▶ Materials provided:
--------------------------------------------------

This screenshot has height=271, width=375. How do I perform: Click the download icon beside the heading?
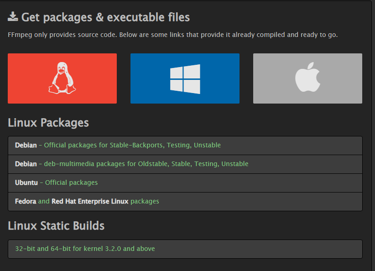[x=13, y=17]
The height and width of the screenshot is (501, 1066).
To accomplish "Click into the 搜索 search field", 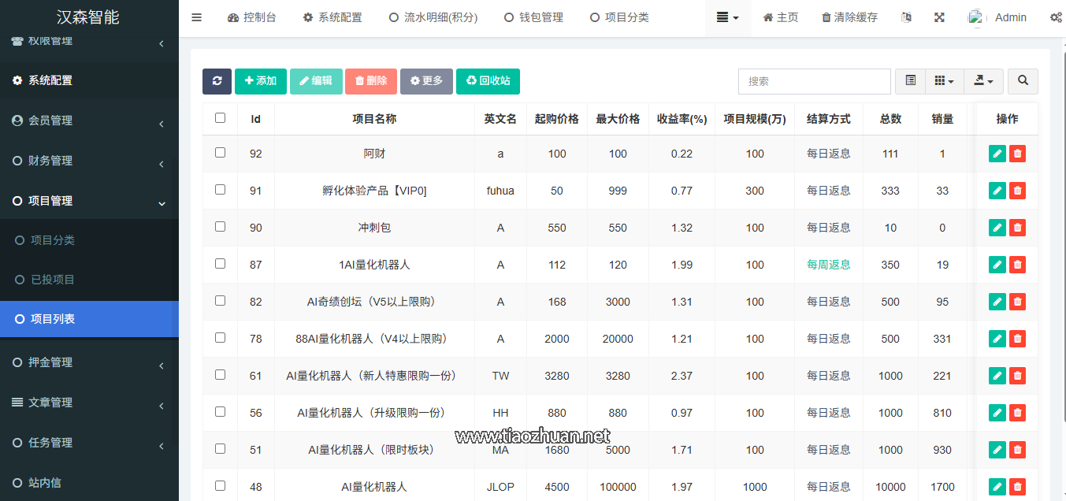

--------------------------------------------------

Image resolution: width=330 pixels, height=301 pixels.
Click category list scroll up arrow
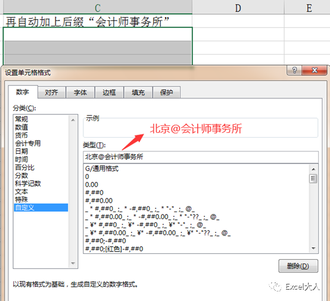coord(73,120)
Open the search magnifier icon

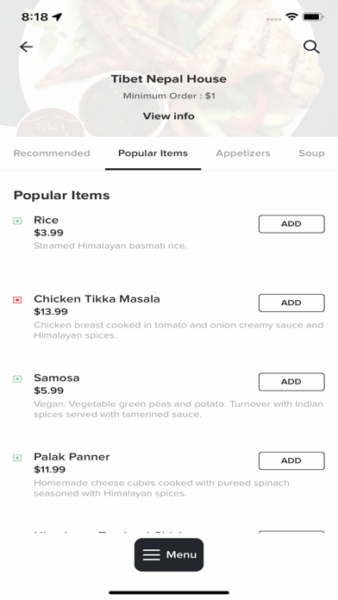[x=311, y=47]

--------------------------------------------------

Look above for the line with "This screenshot has"; quote it and every line after it, stopping after the line with "into the 搜索", exactly, with nothing added and without pictures.

This screenshot has height=271, width=375. How do I perform: Click the download icon beside the heading?
[x=13, y=17]
The height and width of the screenshot is (501, 1066).
To accomplish "Click into the 搜索 search field", 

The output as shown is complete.